I have an Url formatted as follow : https://www.mywebsite.com/subdomain/123456789.htm. I know that the webpage number is built with exactly 9 or 10 digits. I would like to extract this number using a Regex.
The Regex I use to perform this operation is :
^https://www.mywebsite.com/[A-Za-z0-9_.-~/]+([0-9]{9,10}).htm$
The problem is that when the number is 10 digits long, I get a match which is good but only the last 9 digits are captured. For example : https://www.mywebsite.com/subdomain/1234567890.htm captures 234567890 only.

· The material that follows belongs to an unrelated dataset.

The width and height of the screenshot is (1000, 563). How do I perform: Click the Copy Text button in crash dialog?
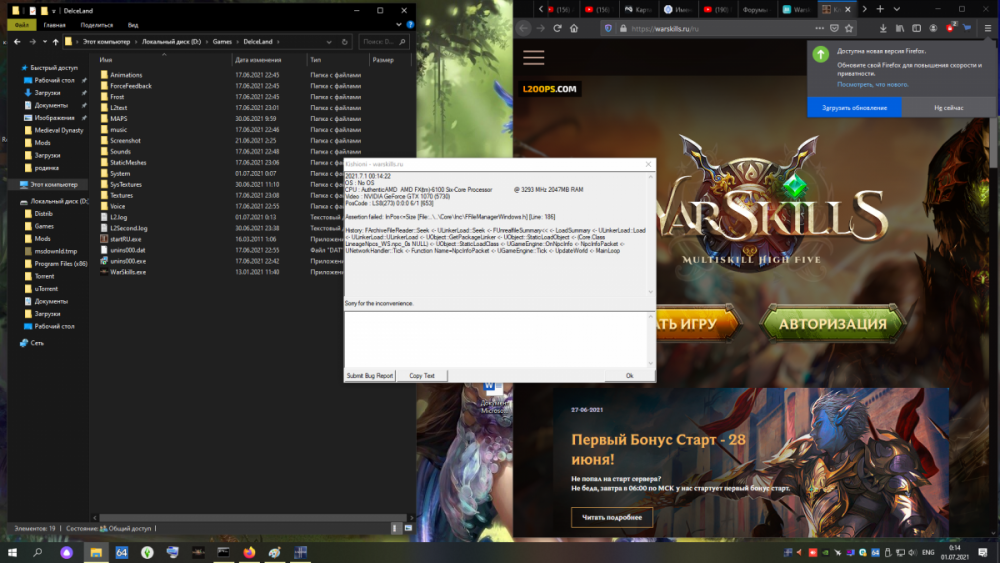click(x=422, y=375)
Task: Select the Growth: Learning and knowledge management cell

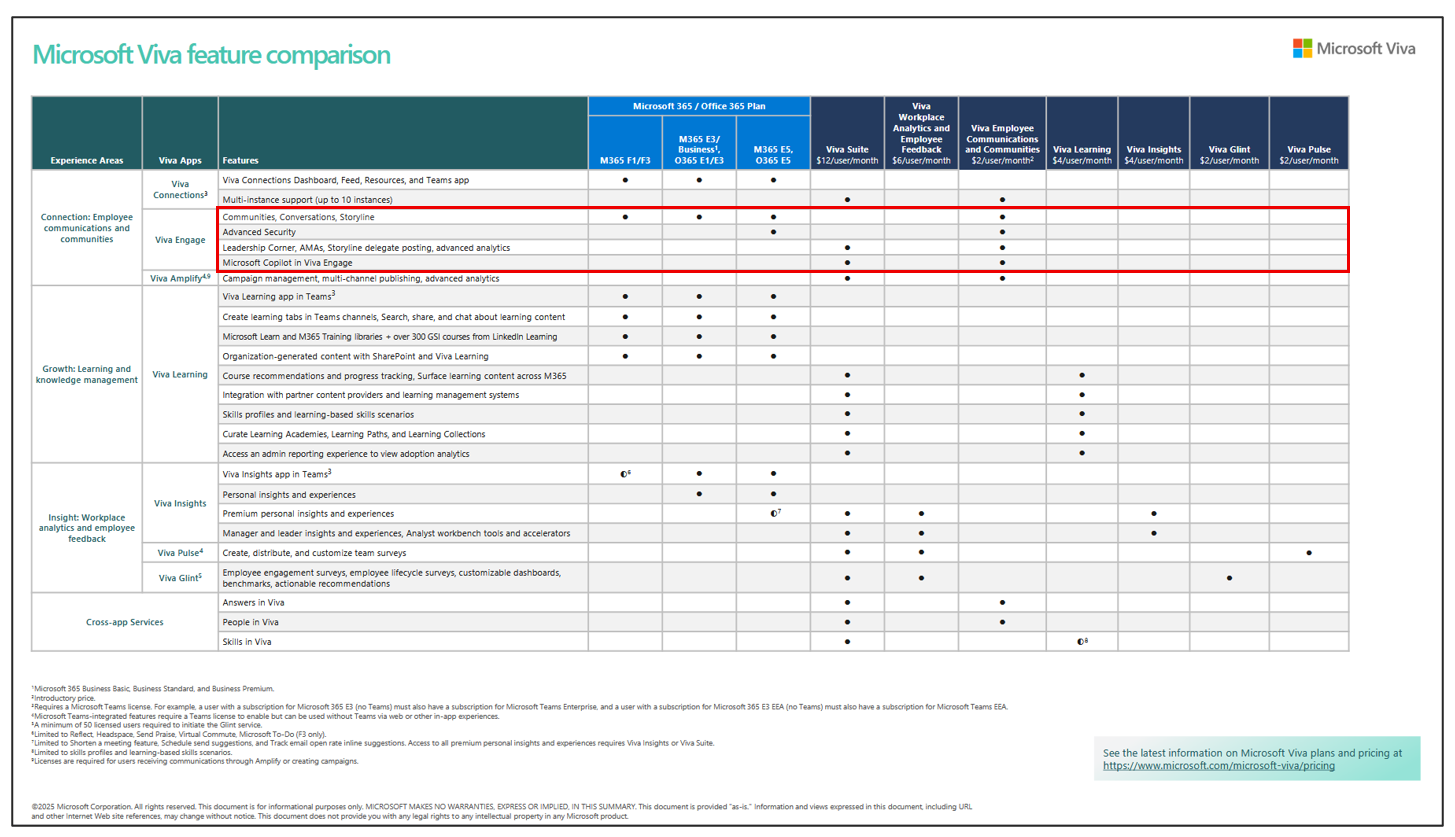Action: click(x=87, y=375)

I could easily create two regexes (one with 9 digits and one with 10) and take the longest number if both matches, but is there any elegant way to solve this problem using Regex?
EDIT
Following remarks which have been made below, there is actually a mistake in my original Regex : the first character group matches the first digit of the 10, and leaves only the 9 others for the capturing group. I've added a screenshot below. Adding a forward slash to the Regex before the capturing group solved the issue, thanks!
As per #TheFourthBird, you are missing a match on the forward slash. Maybe a slightly different approach to yours would be a non-capturing group:
^https://www.mywebsite.com/(?:[^/]+/)+(\d{9,10}).htm$
The character class [A-Za-z0-9_.-~/]+ matches all the character that follow until the end of the line.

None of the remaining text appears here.